The five stage includes:
### IF (Instruction Fetch)

This stage fetches instruction from instruction memory corresponding to the ``PC``. As seen from the picture, when ```pc``` is ```0x000000bc```, the corresponding address in memory is ```0xfff30313```, that is, ```addi x6, x6, -1``` in machine lauguage.
### ID (Instruction Decode)

This stage decodes the instruction from the last stage, and recognized the register and immediate being use in the instruction.

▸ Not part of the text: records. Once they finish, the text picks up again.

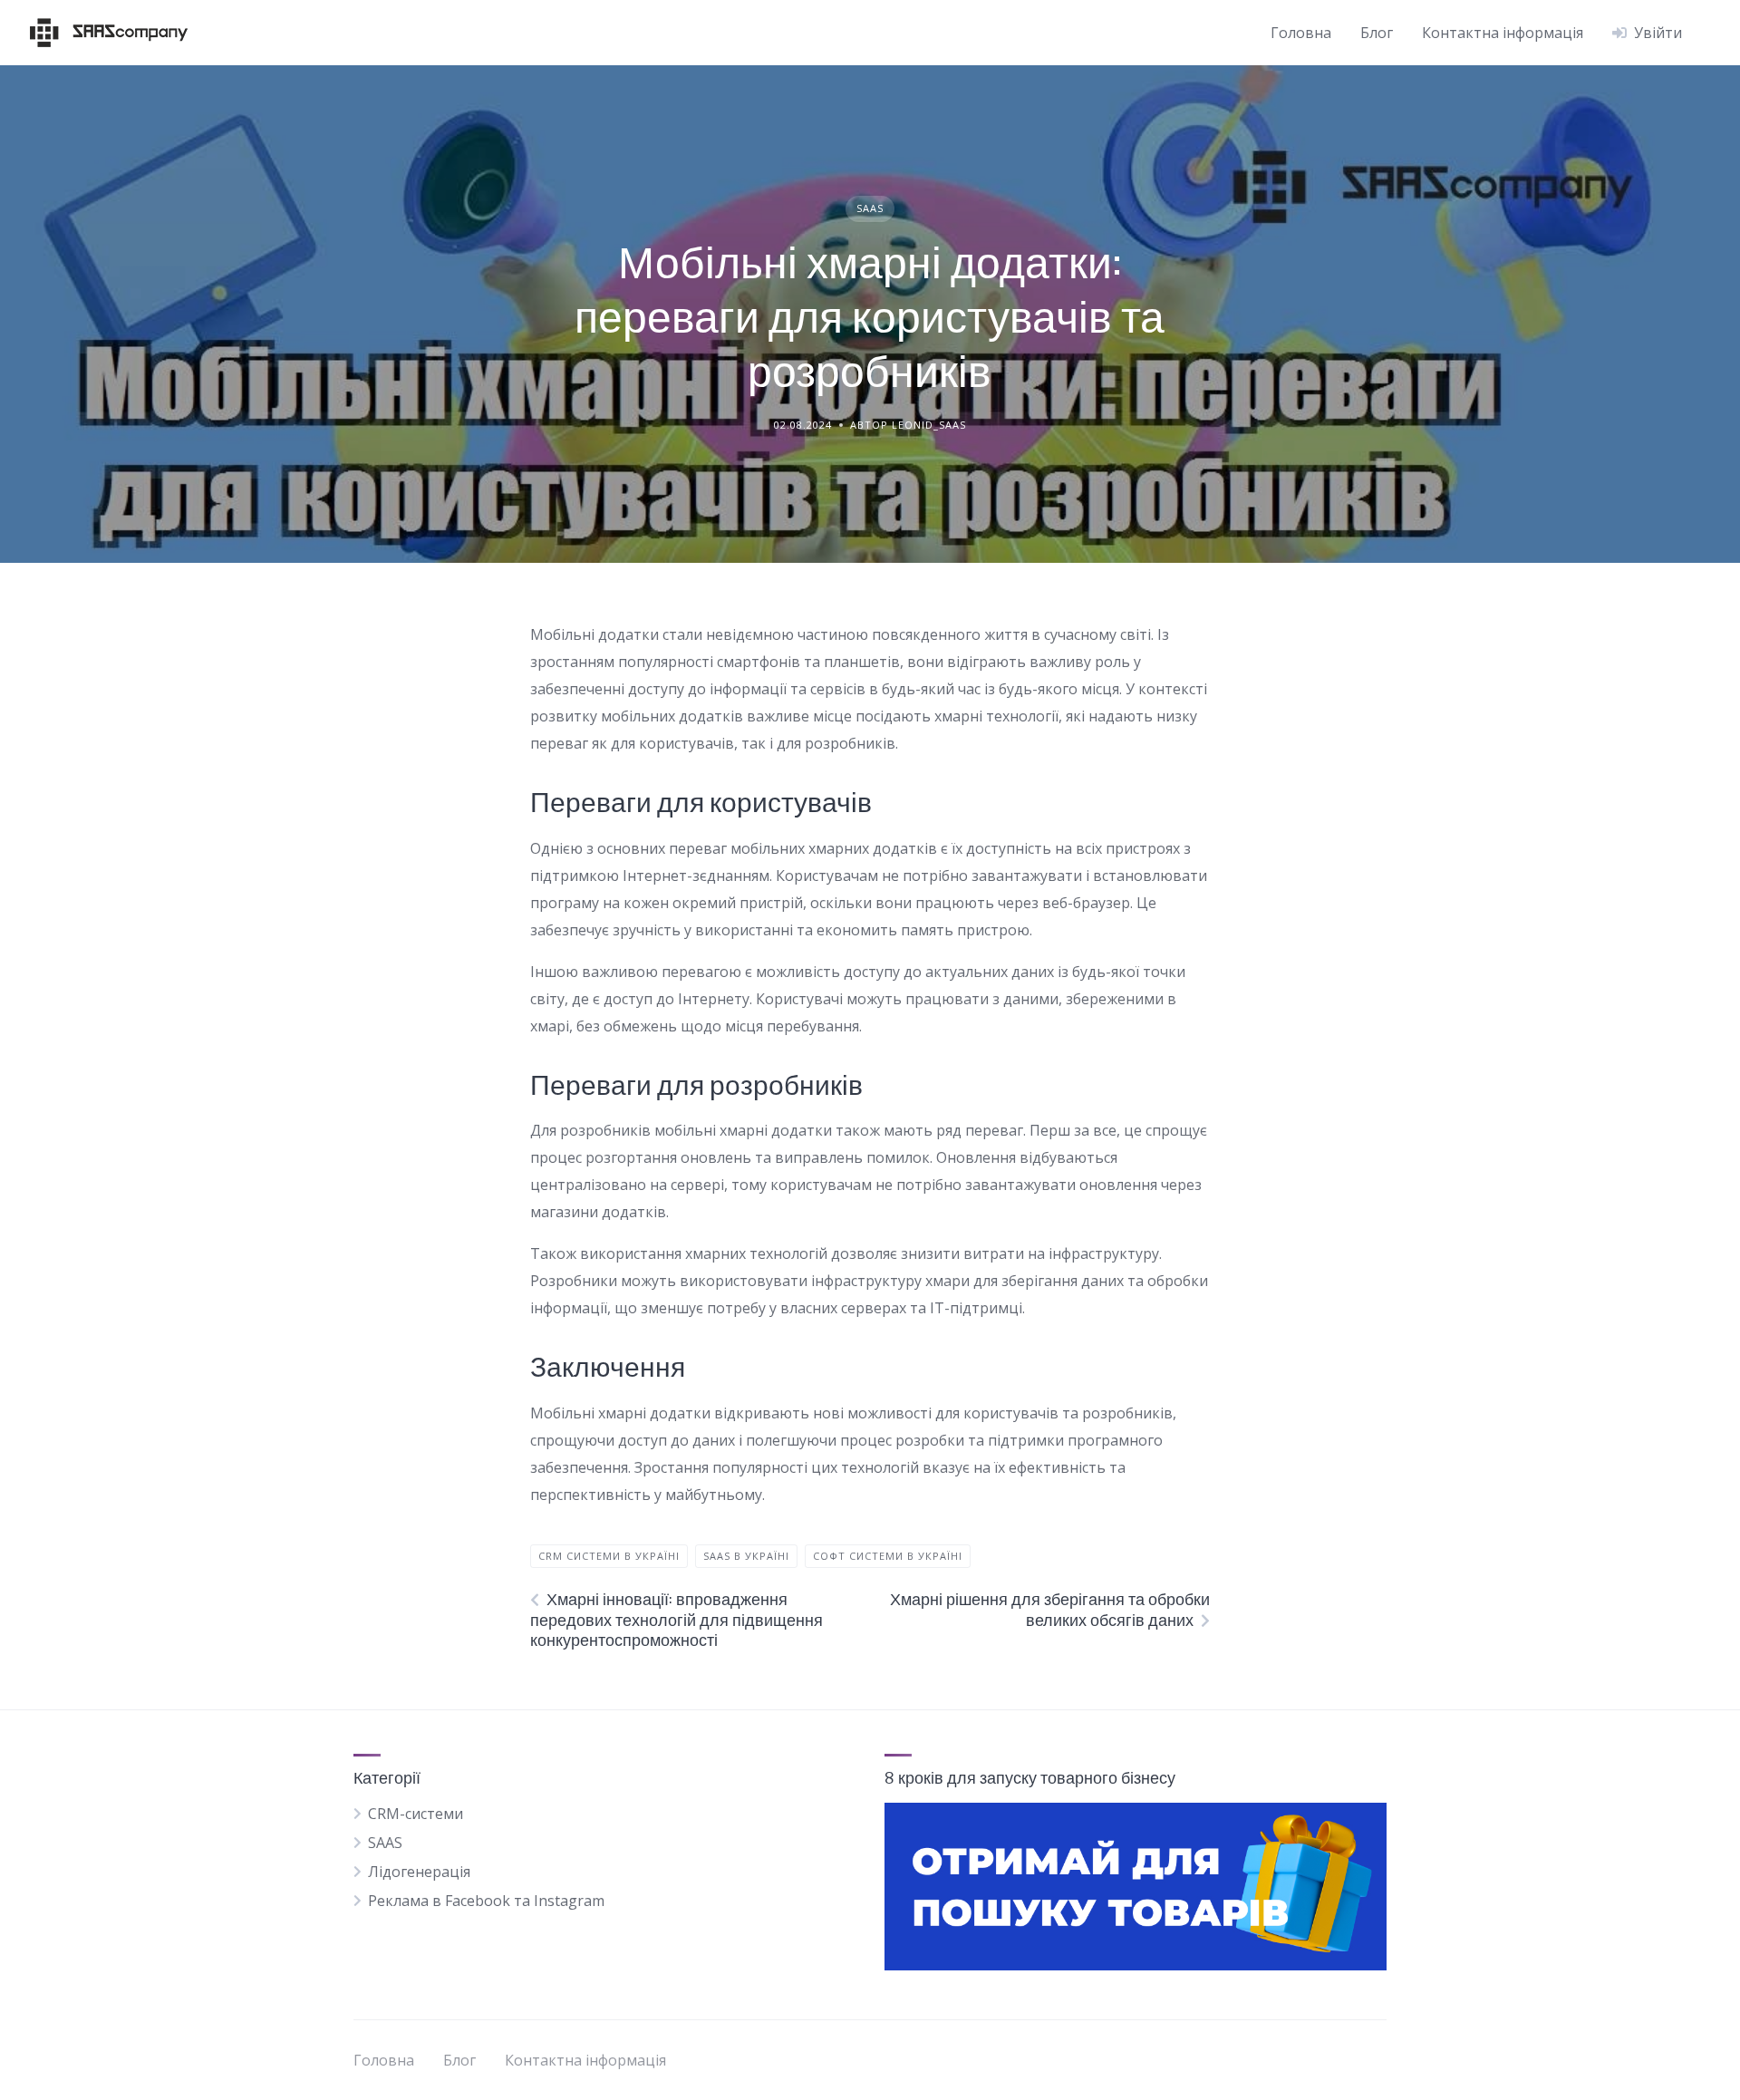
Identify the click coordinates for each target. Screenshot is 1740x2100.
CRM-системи (415, 1814)
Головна (1301, 33)
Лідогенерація (419, 1872)
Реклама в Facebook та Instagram (486, 1901)
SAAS (870, 208)
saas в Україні (746, 1556)
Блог (1376, 33)
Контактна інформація (1502, 33)
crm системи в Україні (609, 1556)
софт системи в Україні (887, 1556)
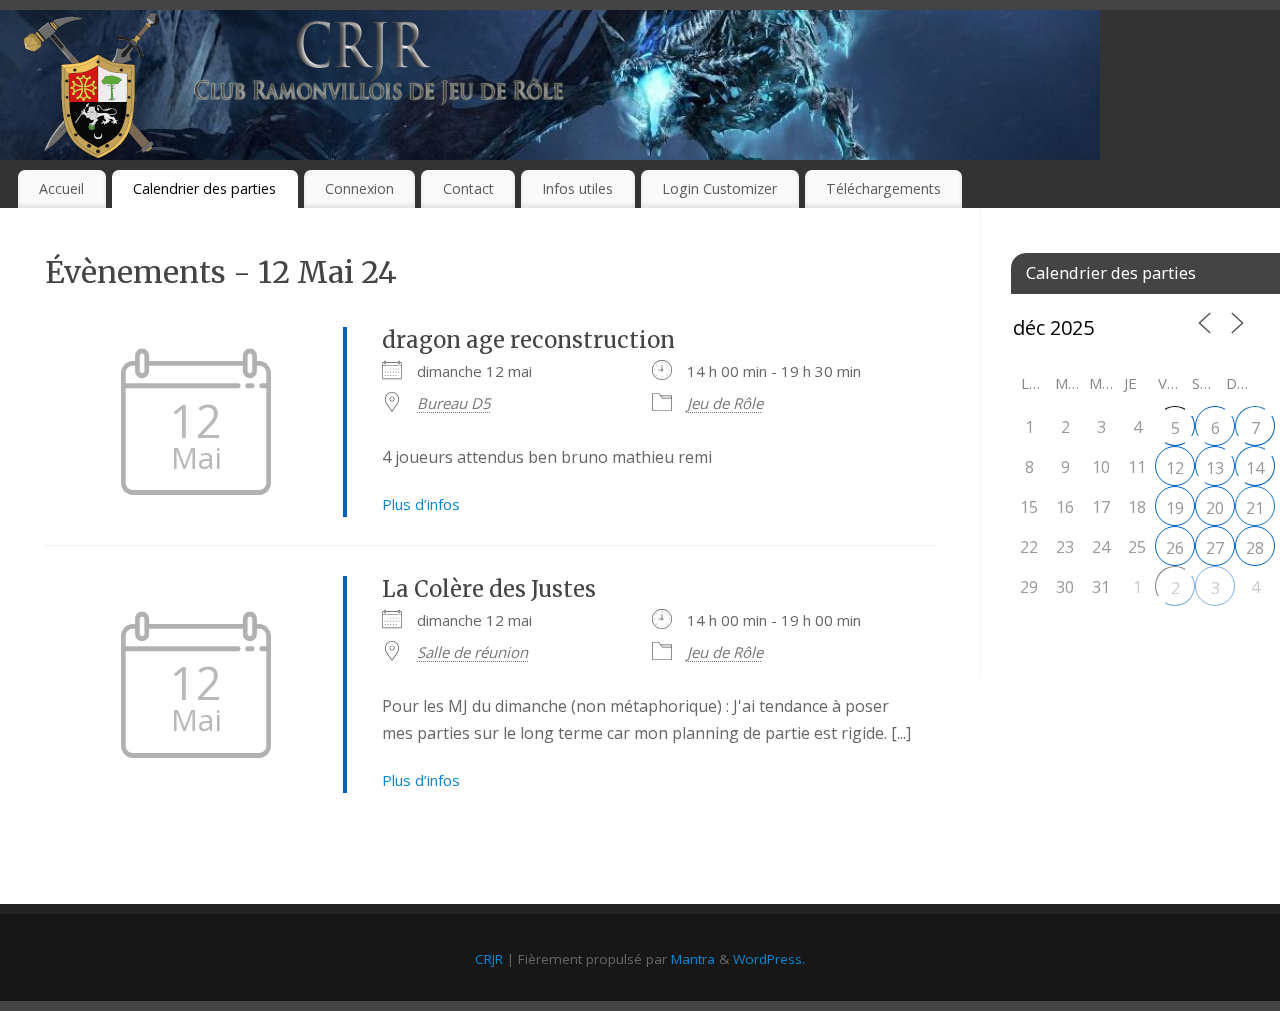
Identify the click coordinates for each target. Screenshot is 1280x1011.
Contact (468, 188)
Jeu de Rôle (725, 403)
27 (1215, 548)
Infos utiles (577, 188)
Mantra (693, 959)
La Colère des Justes (489, 589)
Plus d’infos (421, 504)
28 (1255, 548)
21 (1255, 508)
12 (1175, 468)
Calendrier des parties (204, 188)
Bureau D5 (454, 403)
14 (1255, 468)
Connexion (359, 188)
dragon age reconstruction (528, 340)
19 (1175, 508)
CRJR (489, 959)
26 (1175, 548)
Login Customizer (719, 188)
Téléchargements (883, 188)
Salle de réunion (472, 652)
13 (1215, 468)
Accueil (61, 188)
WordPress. (769, 959)
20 (1215, 508)
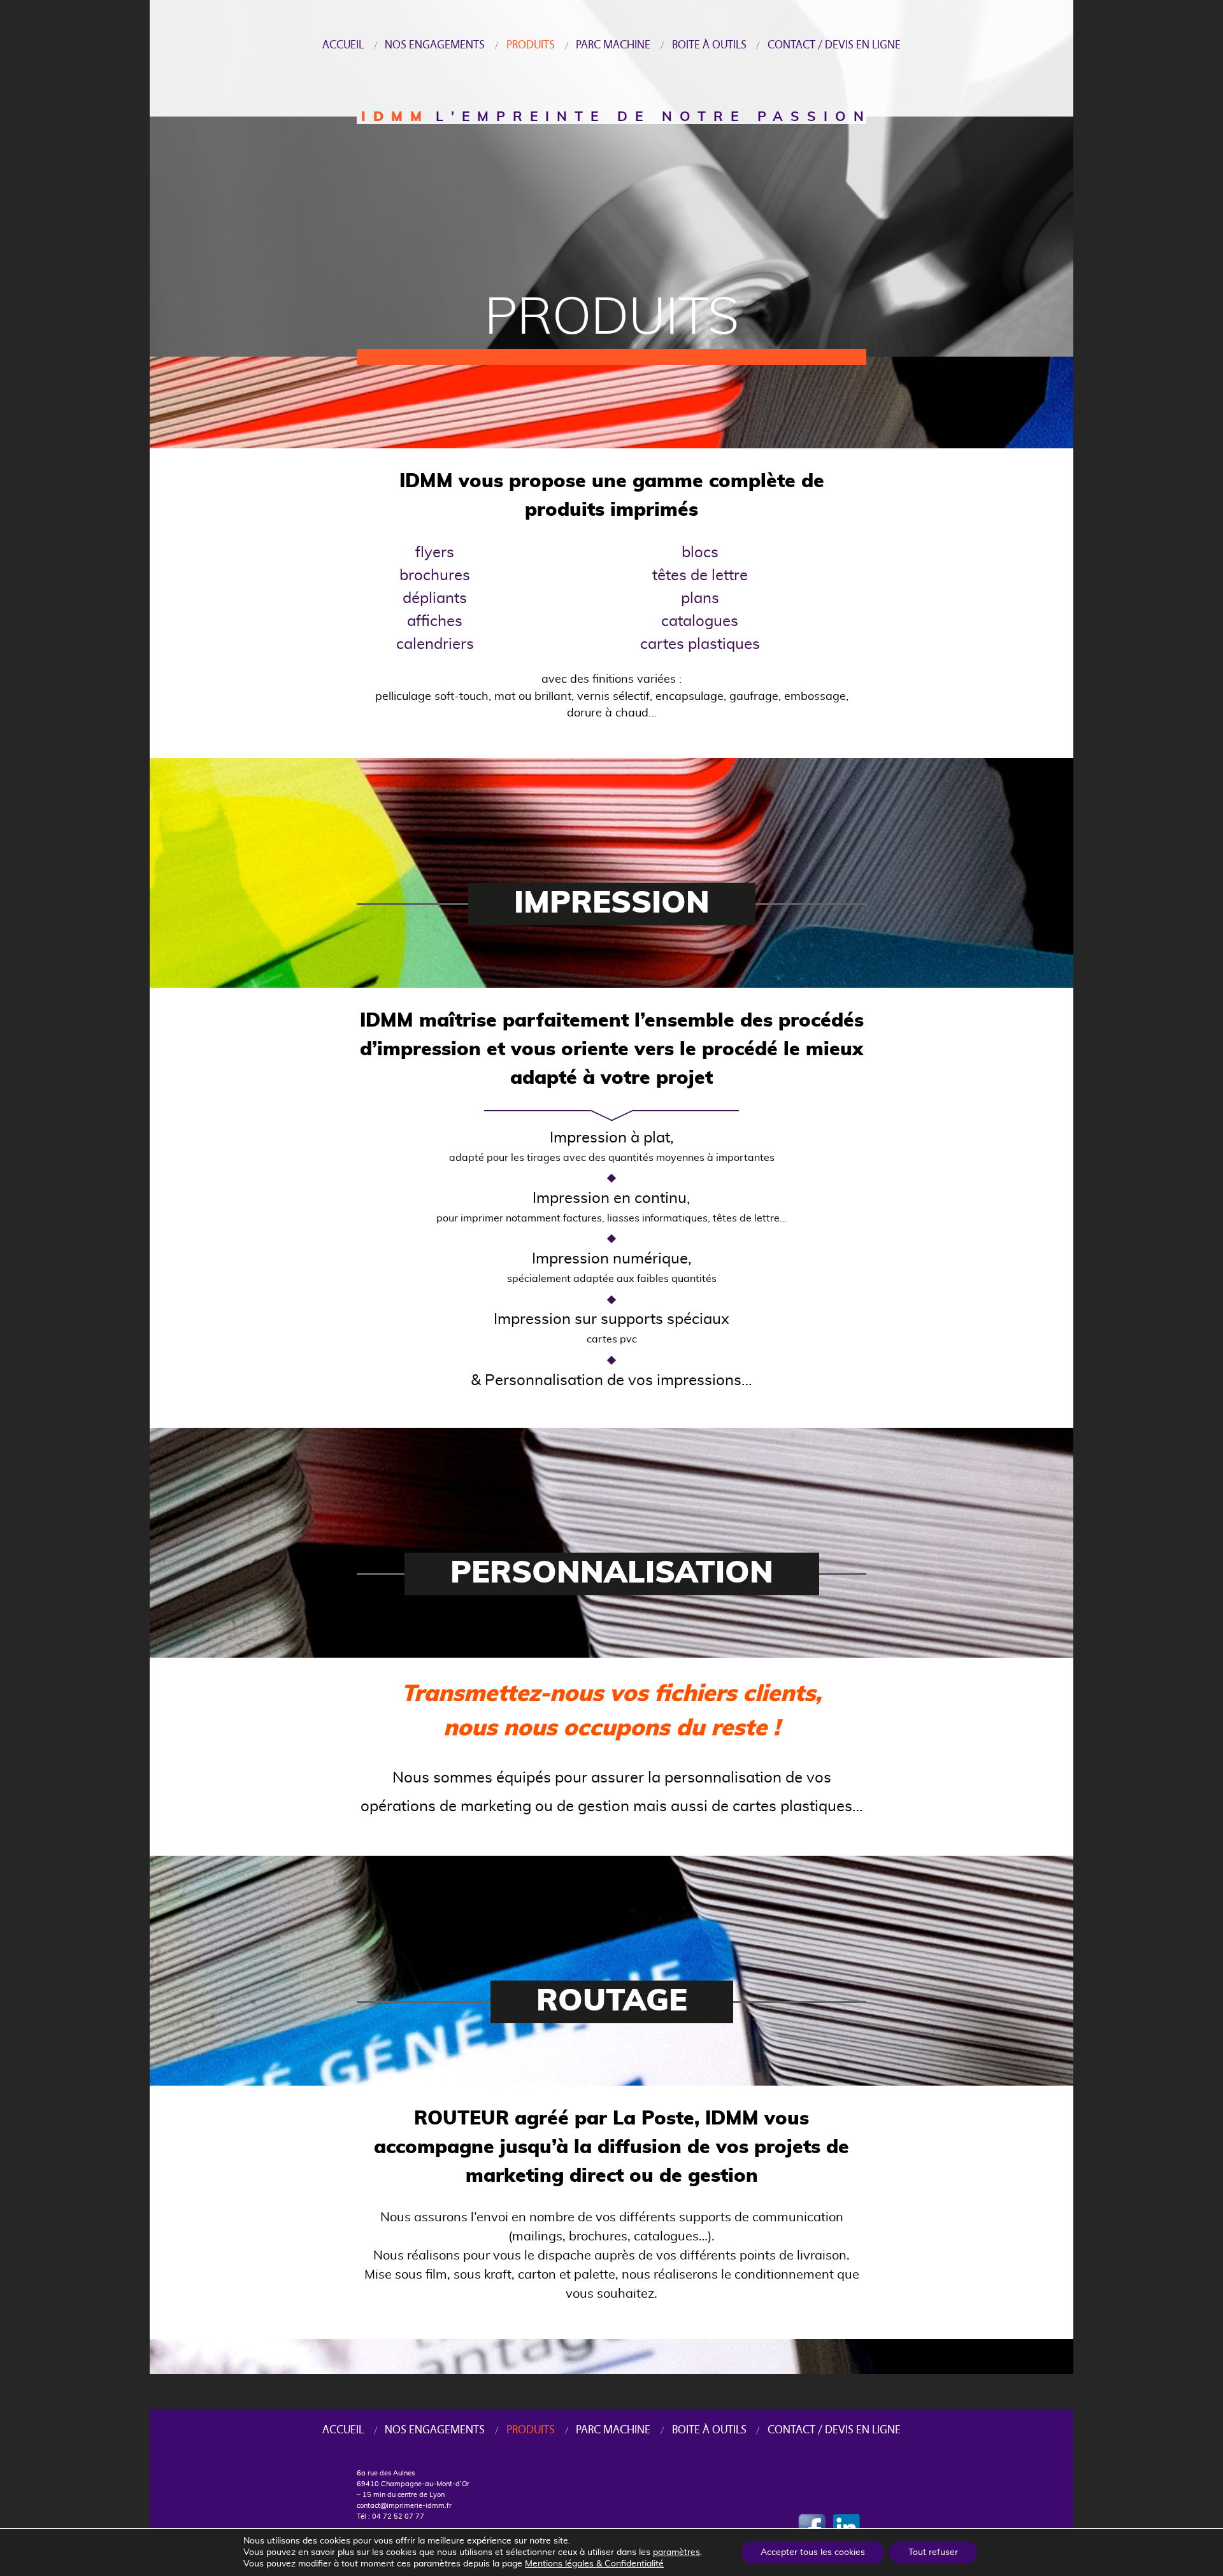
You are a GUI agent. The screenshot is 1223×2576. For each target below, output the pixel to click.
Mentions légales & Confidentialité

As seen from the picture, the decoded register is ```0x06```, that is ```x6```, and the stored data is ```0x0000001f```. ```Imm``` blocks generate ```0xffffffff``` corresponding to ```-1``` in the instruction.
### EXE (Execution)

This stage executes the instruction calculation using ```ALU``` unit. As seen from the picture, two input ```0x0000001f``` and ```0xffffffff``` are added and the output is ```0x0000001e```.
### MEM (Memory)

This stage loads or store data from memory. Because in the previous example ```bc: fff30313 addi x6 x6 -1``` doesn't involve memory reading/writing, I use another example to demonstrate the effect. In instruction ```sw x1 0 x2```, it stores data in ```x1``` register into the address stored in ```x2``` register corresponding to the memory. As seen the picture, ```0x00000034``` is stored in ```x1``` register, and will be writed into ```0x7ffffff0``` stored in ```x2``` register in data memory.
### WB (Write back)
 
This stage writes data back to the register. As seen in the picture, the instruction eventually stores the result into ```x5``` register. The writing data is ```0x00000002``` and writing register is ```x5```.